*** Provided text Section Begins ***
The glucagon-like peptide-1 receptor (GLP1R) is a receptor protein found on beta cells of the pancreas and on neurons of the brain. It is involved in the control of blood sugar level by enhancing insulin secretion. In humans it is synthesised by the gene GLP1R, which is present on chromosome 6. It is a member of the glucagon receptor family of G protein-coupled receptors. GLP1R is composed of two domains, one extracellular (ECD) that binds the C-terminal helix of GLP-1, and one transmembrane (TMD) domain that binds the N-terminal region of GLP-1. In the TMD domain there is a fulcrum of polar residues that regulates the biased signaling of the receptor  while the transmembrane helical boundaries and extracellular surface are a trigger for biased agonism.

Human receptor ligands
GLP1R binds glucagon-like peptide-1 (GLP1) and glucagon as its natural endogenous agonists.

Receptor agonists:
GLP-1 – endogenous in humans
glucagon – endogenous in humans
Oxyntomodulin
exendin-4,
exenatide
lixisenatide
albiglutide
beinaglutide
dulaglutide
efpeglenatide
langlenatide
liraglutide
semaglutide
Taspoglutide
Pegapamodutide
Lithium chloride

Receptor antagonists:
[9-39]-GLP-1
"T-0632"
"GLP1R0017"

Receptor positive allosteric modulators:
"BETP"
*** Provided text Section Ends ***
- [Questions to answer]
**a)** Reproduce verbatim the part of the GLP1R text that opens with the words containing "The glucagon-like peptide-1" and closes with "natural endogenous agonists.".
**b)** According to the GLP1R text, how does the receptor take part in controlling blood sugar level? Answer in one to three sentences.
**c)** In the GLP1R text, which chromosome holds the human GLP1R gene?
*** Supplied material Section Begins ***
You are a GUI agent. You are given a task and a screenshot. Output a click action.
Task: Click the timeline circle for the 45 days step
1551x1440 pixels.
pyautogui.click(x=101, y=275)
*** Supplied material Section Ends ***
- [Your responses]
**a)**
The glucagon-like peptide-1 receptor (GLP1R) is a receptor protein found on beta cells of the pancreas and on neurons of the brain. It is involved in the control of blood sugar level by enhancing insulin secretion. In humans it is synthesised by the gene GLP1R, which is present on chromosome 6. It is a member of the glucagon receptor family of G protein-coupled receptors. GLP1R is composed of two domains, one extracellular (ECD) that binds the C-terminal helix of GLP-1, and one transmembrane (TMD) domain that binds the N-terminal region of GLP-1. In the TMD domain there is a fulcrum of polar residues that regulates the biased signaling of the receptor  while the transmembrane helical boundaries and extracellular surface are a trigger for biased agonism.

Human receptor ligands
GLP1R binds glucagon-like peptide-1 (GLP1) and glucagon as its natural endogenous agonists.

**b)** GLP1R helps control blood sugar level by enhancing insulin secretion.

**c)** Chromosome 6.